À la maison, nous mangions traditionnellement des pâtes le jeudi. Des macaronis Soubry au jambon et fromage dans lesquels la brave Simone, cuisinière engagée par mon père, mélangeait une petite boîte de purée de tomates. Je trouvais ça excellent et jamais je n'avais imaginé que la cuisine italienne était à des lieues de celle de Simone.
Notre chambre avec terrasse donnait sur l'Arno qui, en ces premiers jours d'avril, était tumultueux comme un torrent de montagne. La chaîne des Apennins avoisinante commençaient montrer des taches vertes annonciatrices du printemps. Le ciel limpide se couvrait parfois rapidement de nuages gris et menaçants qui disparaissaient aussi vite qu'ils étaient arrivés ! Et toujours cette lumière unique que je n'ai jamais vue que là, à part peut-être durant l'été indien d'Amérique du nord que j'ai découvert bien plus tard.

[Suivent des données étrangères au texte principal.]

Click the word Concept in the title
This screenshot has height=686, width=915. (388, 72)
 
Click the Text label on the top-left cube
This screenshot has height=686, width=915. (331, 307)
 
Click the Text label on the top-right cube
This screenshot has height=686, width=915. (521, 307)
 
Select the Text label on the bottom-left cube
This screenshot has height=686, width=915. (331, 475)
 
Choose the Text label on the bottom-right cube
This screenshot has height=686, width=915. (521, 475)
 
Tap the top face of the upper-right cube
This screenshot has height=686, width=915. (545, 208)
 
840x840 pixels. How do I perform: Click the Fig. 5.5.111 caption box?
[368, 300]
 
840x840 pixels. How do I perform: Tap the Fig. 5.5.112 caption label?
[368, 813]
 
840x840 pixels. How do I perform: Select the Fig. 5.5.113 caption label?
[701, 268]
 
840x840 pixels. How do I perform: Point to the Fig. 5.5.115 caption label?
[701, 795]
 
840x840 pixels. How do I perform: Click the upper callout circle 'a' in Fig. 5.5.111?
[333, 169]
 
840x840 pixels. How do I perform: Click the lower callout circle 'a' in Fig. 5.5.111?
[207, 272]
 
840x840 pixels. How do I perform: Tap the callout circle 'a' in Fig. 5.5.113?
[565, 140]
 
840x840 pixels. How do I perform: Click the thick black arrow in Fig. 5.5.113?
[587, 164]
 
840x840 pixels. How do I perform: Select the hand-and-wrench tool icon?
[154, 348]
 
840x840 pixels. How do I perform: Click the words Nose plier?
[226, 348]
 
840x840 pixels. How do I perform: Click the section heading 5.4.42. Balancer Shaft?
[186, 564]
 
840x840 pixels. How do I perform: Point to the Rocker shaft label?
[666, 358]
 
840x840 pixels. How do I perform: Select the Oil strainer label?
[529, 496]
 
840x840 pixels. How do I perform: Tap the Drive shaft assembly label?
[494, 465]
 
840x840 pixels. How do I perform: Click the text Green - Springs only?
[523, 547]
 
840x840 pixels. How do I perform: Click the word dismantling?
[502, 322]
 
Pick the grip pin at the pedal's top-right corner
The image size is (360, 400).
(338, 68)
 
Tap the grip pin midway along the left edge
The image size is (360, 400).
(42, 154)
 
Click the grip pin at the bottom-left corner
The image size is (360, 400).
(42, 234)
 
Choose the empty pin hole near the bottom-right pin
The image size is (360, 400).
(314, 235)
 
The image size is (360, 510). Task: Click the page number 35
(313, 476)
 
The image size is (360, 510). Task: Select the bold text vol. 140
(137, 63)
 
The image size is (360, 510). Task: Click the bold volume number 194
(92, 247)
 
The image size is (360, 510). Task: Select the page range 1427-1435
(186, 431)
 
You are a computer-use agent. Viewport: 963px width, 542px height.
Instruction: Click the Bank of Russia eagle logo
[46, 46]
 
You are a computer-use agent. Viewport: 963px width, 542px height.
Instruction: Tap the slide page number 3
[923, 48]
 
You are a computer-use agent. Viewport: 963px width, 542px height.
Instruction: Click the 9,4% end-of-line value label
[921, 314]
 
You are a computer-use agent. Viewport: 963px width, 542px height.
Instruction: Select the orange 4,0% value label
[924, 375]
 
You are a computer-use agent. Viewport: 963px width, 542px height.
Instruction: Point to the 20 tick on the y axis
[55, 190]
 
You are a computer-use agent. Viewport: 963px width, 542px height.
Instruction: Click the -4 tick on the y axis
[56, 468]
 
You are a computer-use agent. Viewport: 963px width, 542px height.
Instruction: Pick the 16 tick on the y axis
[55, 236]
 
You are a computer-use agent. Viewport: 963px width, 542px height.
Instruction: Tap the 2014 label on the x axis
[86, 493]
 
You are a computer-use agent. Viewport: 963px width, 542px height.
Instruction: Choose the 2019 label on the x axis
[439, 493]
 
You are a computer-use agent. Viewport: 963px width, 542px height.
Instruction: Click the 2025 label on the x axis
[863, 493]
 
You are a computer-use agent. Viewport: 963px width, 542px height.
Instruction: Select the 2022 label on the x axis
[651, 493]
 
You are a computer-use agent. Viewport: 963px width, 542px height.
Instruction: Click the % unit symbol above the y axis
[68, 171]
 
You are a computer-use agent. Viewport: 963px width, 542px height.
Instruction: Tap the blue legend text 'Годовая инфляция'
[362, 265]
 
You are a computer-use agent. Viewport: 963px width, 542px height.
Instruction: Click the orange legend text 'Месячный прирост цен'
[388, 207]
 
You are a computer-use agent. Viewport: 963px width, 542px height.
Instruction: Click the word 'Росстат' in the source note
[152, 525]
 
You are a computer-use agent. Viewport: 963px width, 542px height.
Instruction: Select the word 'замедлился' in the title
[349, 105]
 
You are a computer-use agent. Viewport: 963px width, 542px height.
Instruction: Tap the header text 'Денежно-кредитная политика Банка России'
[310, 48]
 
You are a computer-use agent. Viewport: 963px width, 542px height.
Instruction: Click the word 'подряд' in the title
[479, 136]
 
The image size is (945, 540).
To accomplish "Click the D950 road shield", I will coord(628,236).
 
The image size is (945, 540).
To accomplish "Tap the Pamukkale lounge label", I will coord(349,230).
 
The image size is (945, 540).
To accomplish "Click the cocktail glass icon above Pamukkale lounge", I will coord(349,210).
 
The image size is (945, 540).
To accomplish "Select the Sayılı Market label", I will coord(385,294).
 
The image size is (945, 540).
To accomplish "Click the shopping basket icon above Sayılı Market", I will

Il y avait donc ces découvertes mais surtout le sourire des employés de l'hôtel. Certains, les plus jeunes, se montraient empressés à nous aider, à anticiper nos demandes ou même à nous proposer leurs services pour une visite de la ville, ce que nous avons toujours refusé. Les plus âgés, obséquieux parfois, se contentaient de faire leur service, parlant sûrement de nous entre eux tout en jetant des regards attentifs sur nos cheveux blonds et nos vêtements pas du tout "italiens". Lorsqu'ils ont appris que nous étions belges, leur attitude a changé du tout au tout. Certains nous ont montrés des photos, qui d'un oncle mineur près de Liège ou qui d'un frère parti travailler là-bas, en Belgique. Nous étions devenues les idoles de tout ce petit peuple !
La guerre n'avait pas laissé trop de traces. Quelle ne fut pas d'ailleurs notre surprise d'apprendre que la libération de Florence avait eu lieu en même temps que celle de nos villes. Un point commun de plus !
Florence restera pour moi, une ville de découverte, où les œuvres sublimes des peintres italiens rejoignent la fierté des bâtiments et l'éclat lumineux du ciel.
C'est à la fin de notre séjour que j'ai fait la connaissance de Salvatore, guide au Couvent San Marco. C'est là qu'il m'a fait découvrir les œuvres de Fra Angelico et les fresques dans les cellules des moines.
Ah, Salvatore et son charmant accent, Salvatore et son rire communicatif, Salvatore et ses grands gestes qui ponctuaient tout son discours. Maman nous avait laissé pratiquement en tête-à-tête pour aller admirer l'Annonciation à Marie et Salvatore m'avait emmené dans le cloître bien désert ce jour-là !
Il est resté deux jours à guetter notre passage, en vain. Alors, n'y tenant plus, il est arrivé le dernier soir à l'hôtel dont, dans ma naïveté, j'avais révélé le nom. Il est entré dans la salle à manger, s'est approché de notre table, nous a salué et a très cérémonieusement demandé ma main à ma mère qui lui a rit au nez ! Il est reparti comme un voleur et nous ne nous sommes jamais revus !
Les valises faites, le lendemain, nous avons repris le train vers la Belgique et son printemps humide et frais. Je me souviens du ciel bas qui nous attendait à la gare de Bruxelles. Mon père nous attendait à la sortie et avait, pour l'occasion, la voiture de son patron avec son chauffeur en livrée, s'il vous plaît ! Les deux femmes de sa vie valaient bien cet accueil, avait-il déclaré à ma mère !
Je me souviens encore de ce voyage initiatique comme celui qui m'a fait découvrir une ville superbe et où je suis retournée moultes fois. Salvatore avait disparu mais la lumière de Florence était toujours bien présente.
Florence où j'ai connu mes premiers émois amoureux, mais aussi où j'ai découvert la Vespa, les pâtes, les vraies et ce cappuccino qui reste pour moi la meilleure chose qui soit.